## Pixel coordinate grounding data

· · · ·

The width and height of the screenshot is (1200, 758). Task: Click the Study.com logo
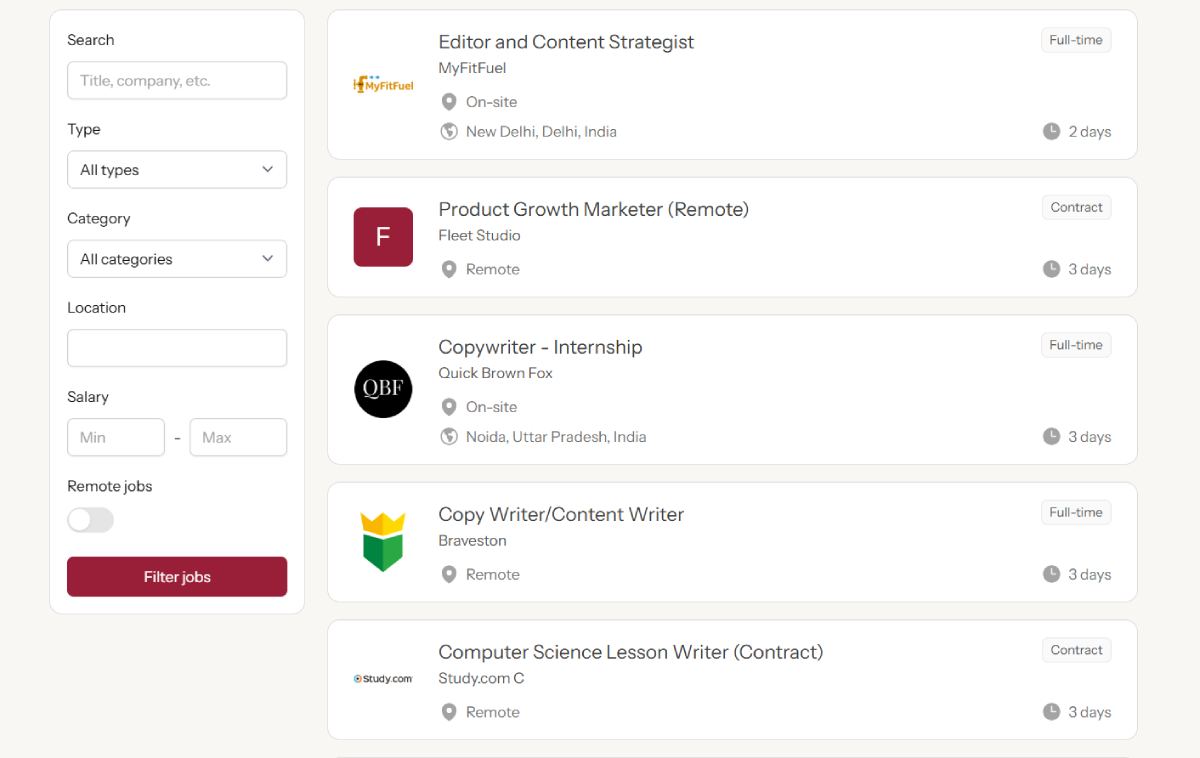click(383, 679)
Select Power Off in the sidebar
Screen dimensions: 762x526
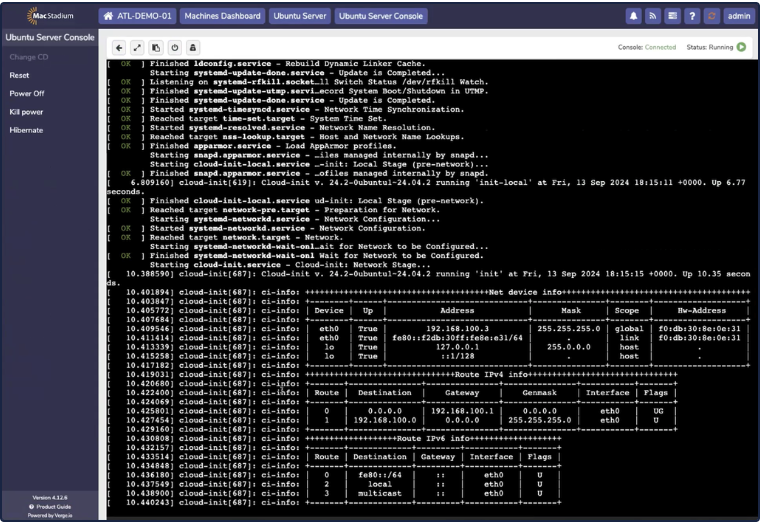click(27, 93)
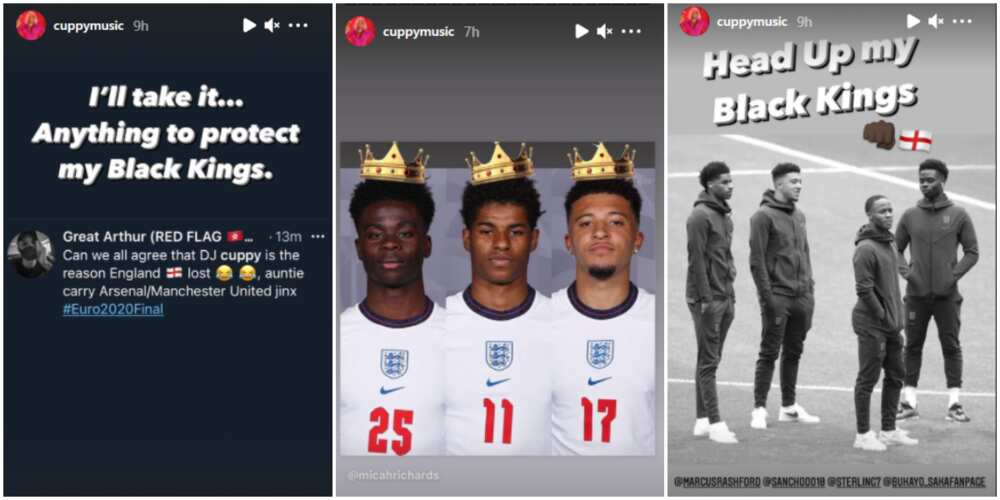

· · · ·

## Exercise brief
Output each entry verbatim; none of the pictures should be included.

## Response area
The width and height of the screenshot is (1200, 758). Task: Click the Study.com logo
click(383, 679)
Select Power Off in the sidebar
Screen dimensions: 762x526
click(27, 93)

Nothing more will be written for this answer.